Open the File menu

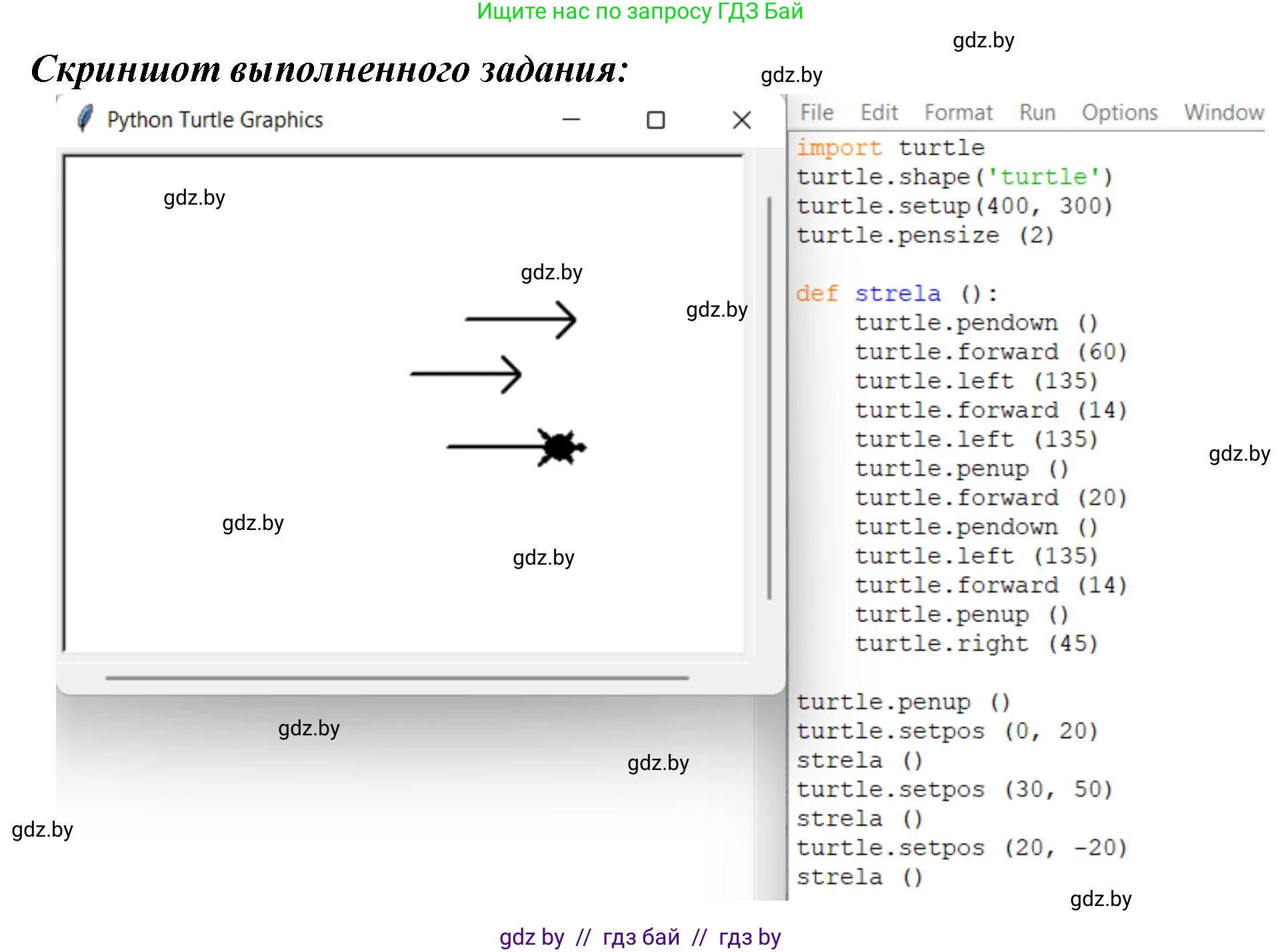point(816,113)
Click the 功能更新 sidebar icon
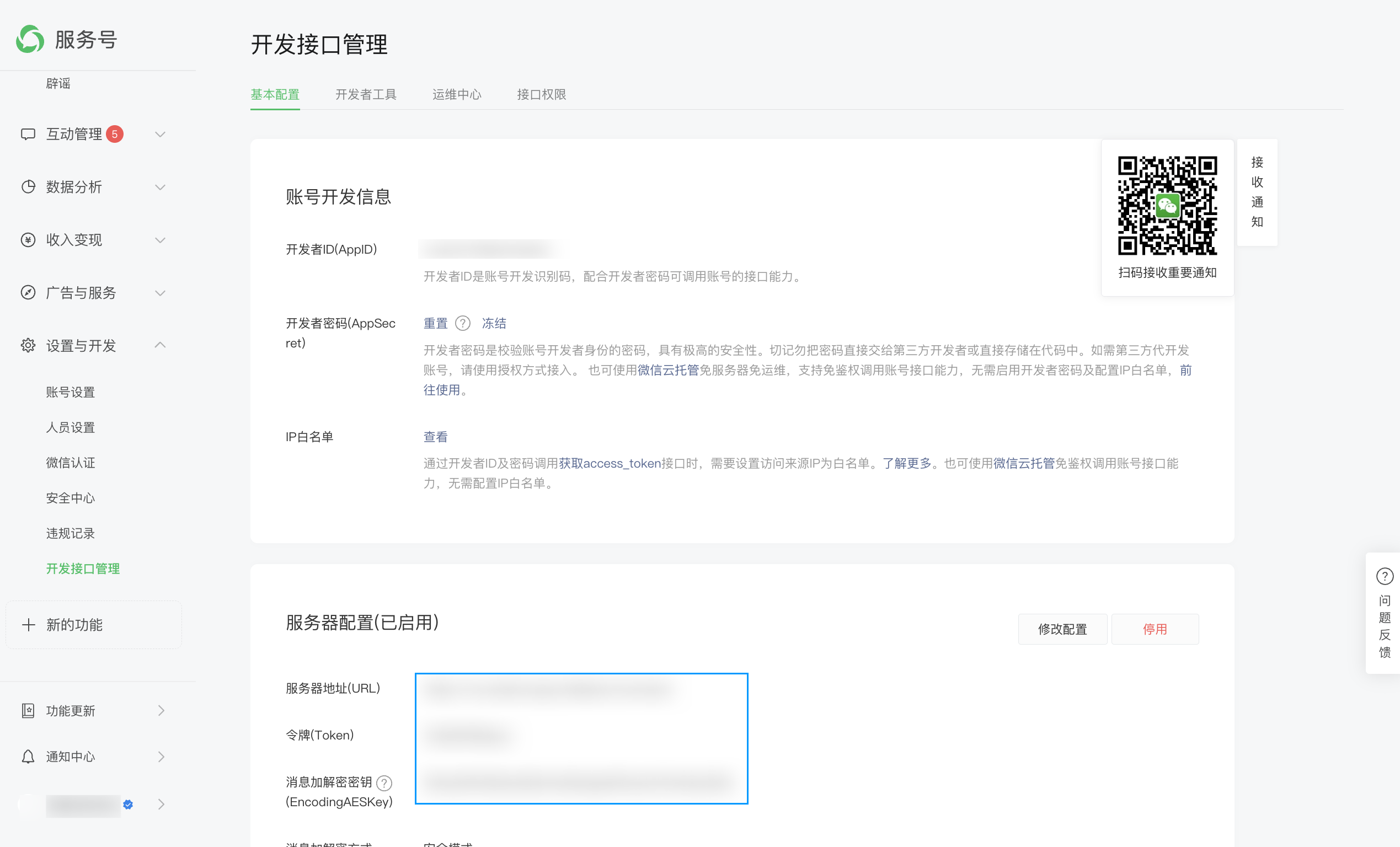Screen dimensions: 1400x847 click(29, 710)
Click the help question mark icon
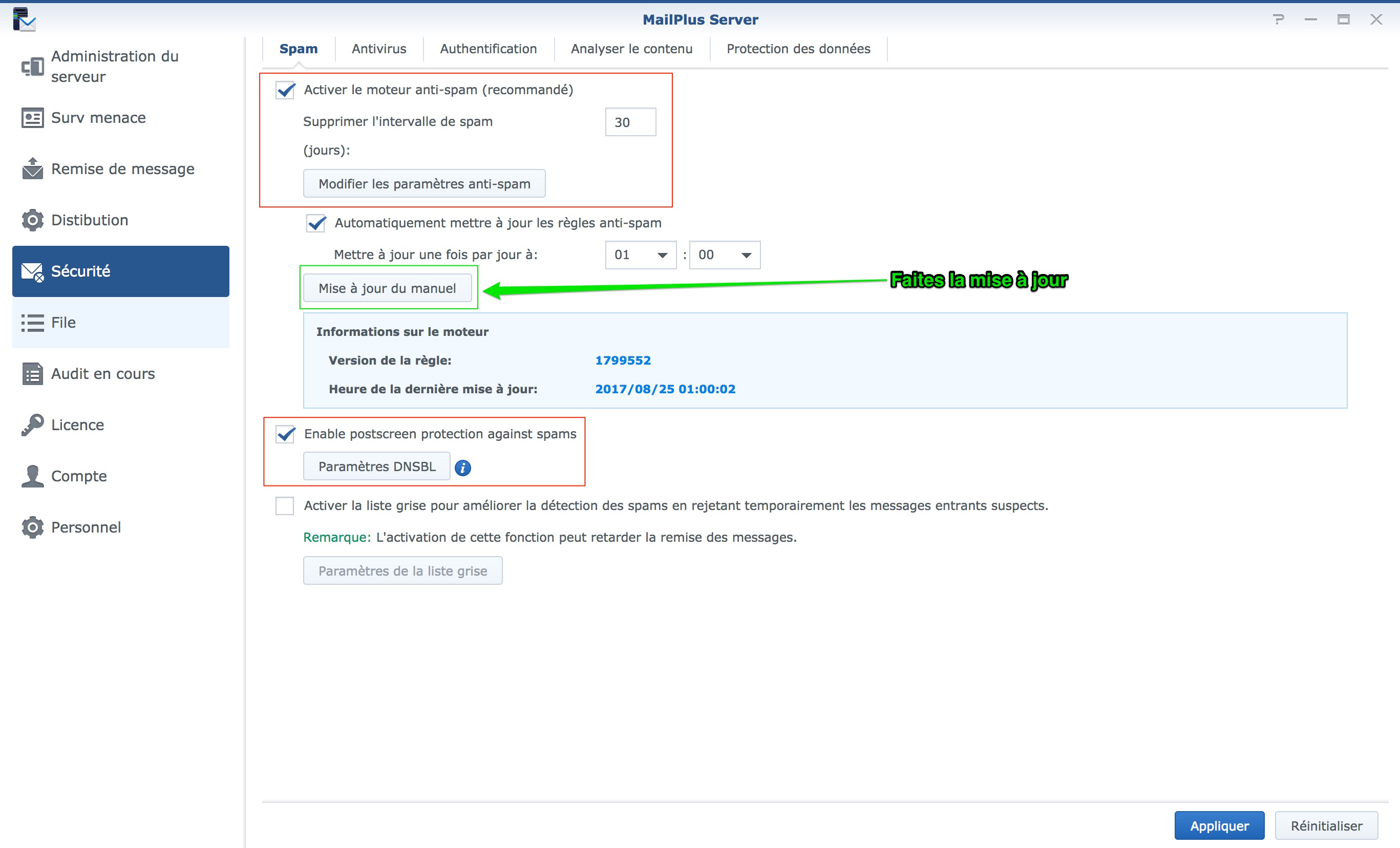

·····

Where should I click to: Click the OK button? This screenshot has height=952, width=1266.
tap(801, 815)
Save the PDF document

·····

▸ **Work instructions**:
Of all the entries above, retype exactly the lines from the line with "Where should I" to the line with "Save the PDF document", both included, and no others.

▸ **Result for this task**:
Where should I click to: Click the OK button? This screenshot has height=952, width=1266.
tap(801, 815)
Save the PDF document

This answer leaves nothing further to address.